Lately, I’ve been taking notice when I see articles and blog posts about selling the family home, or downsizing, or re-evaluating the next chapter, etc. Some take on a bittersweet tone, while others have a roll-up-your-sleeves and get on with it approach. Most conversations I have with people my age inevitably get around to the subjects of retirement, changing gears, making adjustments–and there are always more questions than answers. I hate stuff like that. Just when you think you have things narrowed down to Plan A or Plan B, the rest of the alphabet presents itself proposing other options. It’s been the story of my life: unexpected deviations from The Plan, unintended consequences, and things that seem to work themselves out even when the best laid plans have gone astray. The Game of Life turned out to be good preparation for actual life.

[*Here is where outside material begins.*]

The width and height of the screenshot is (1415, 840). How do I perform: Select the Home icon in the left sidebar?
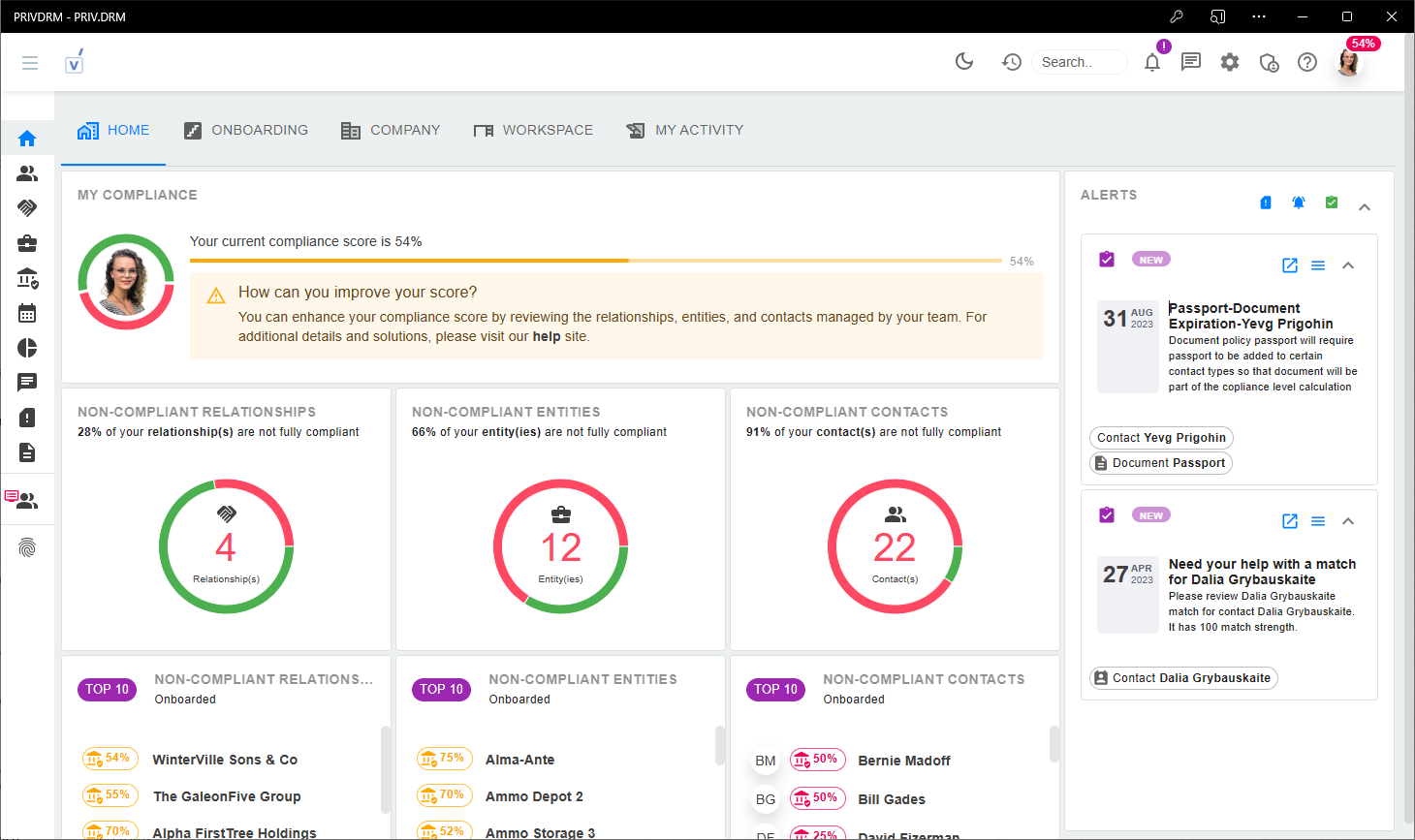click(x=27, y=138)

The idea of moving to a smaller house–one that doesn’t require so much maintenance–leaves me filled with conflicting emotions. We moved into this house as a family of four in 1984. By 1986, we were a family of five. And in 1991, the place burned to the ground. We rebuilt in the same spot, and as project manager of the rebuilding I had a hand in every element that went into the new house.
Now, over twenty years later, our three kids are grown up and married. with families of their own. The house that once felt so big can no longer accommodate our growing crowd on those too-rare occasions when we all get together.

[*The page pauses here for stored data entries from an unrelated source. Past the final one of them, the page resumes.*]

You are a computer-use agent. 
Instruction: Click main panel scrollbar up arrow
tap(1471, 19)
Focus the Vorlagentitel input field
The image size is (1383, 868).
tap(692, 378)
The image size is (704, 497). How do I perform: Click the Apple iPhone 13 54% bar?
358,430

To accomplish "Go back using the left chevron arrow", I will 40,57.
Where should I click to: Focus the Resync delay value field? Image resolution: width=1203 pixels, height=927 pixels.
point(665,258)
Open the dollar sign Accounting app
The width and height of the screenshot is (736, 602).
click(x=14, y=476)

Just thinking about packing up and moving leaves me with feelings of dread (and denial at the inevitability of it), but a big change also carries with it a certain air of excitement. I’m just not sure I’m ready to make that change quite yet. Mostly, I shove those thoughts to the back of my mind and carry on, maybe cleaning out a drawer here and there, getting rid of some files every now and again, and occasionally sorting through a closet and piling up clothes to give away. All mere drops in the bucket. The larger tasks loom large and seem overwhelming.
It doesn’t necessarily have to be that way, though. I recently packed up an entire house and it didn’t take long at all. In fact, it was incredibly easy to do. No lingering over sentimental items: which to keep, which to give or throw away–not a problem. And I was able to do it all myself, stress-free. This house has a lot of history: it had been handed down from one generation to another. But the time had come to move on. Some other family would get to enjoy this charming place, and I only hope the next generation will get as much pleasure out of decorating and fixing it up as we did.
There’s something about an empty house, no matter how long you’ve had it, that is kind of sad. All the rooms, once full of furniture and doodads, gathered from who knows where–some hand-made treasures, small and precious: a teapot, a birdcage, dishes, quilts–too many things to mention. Yes, an empty house, no matter how small, can stir up all kinds of memories.
In this case, not only did I empty the house and pack everything up, I also handed it back to its rightful owner. The transaction only took a moment, but it packed an emotional punch. Younger children would be enjoying the house and making their own history within its walls. My granddaughter, at nearly seven years old, has outgrown playing with it.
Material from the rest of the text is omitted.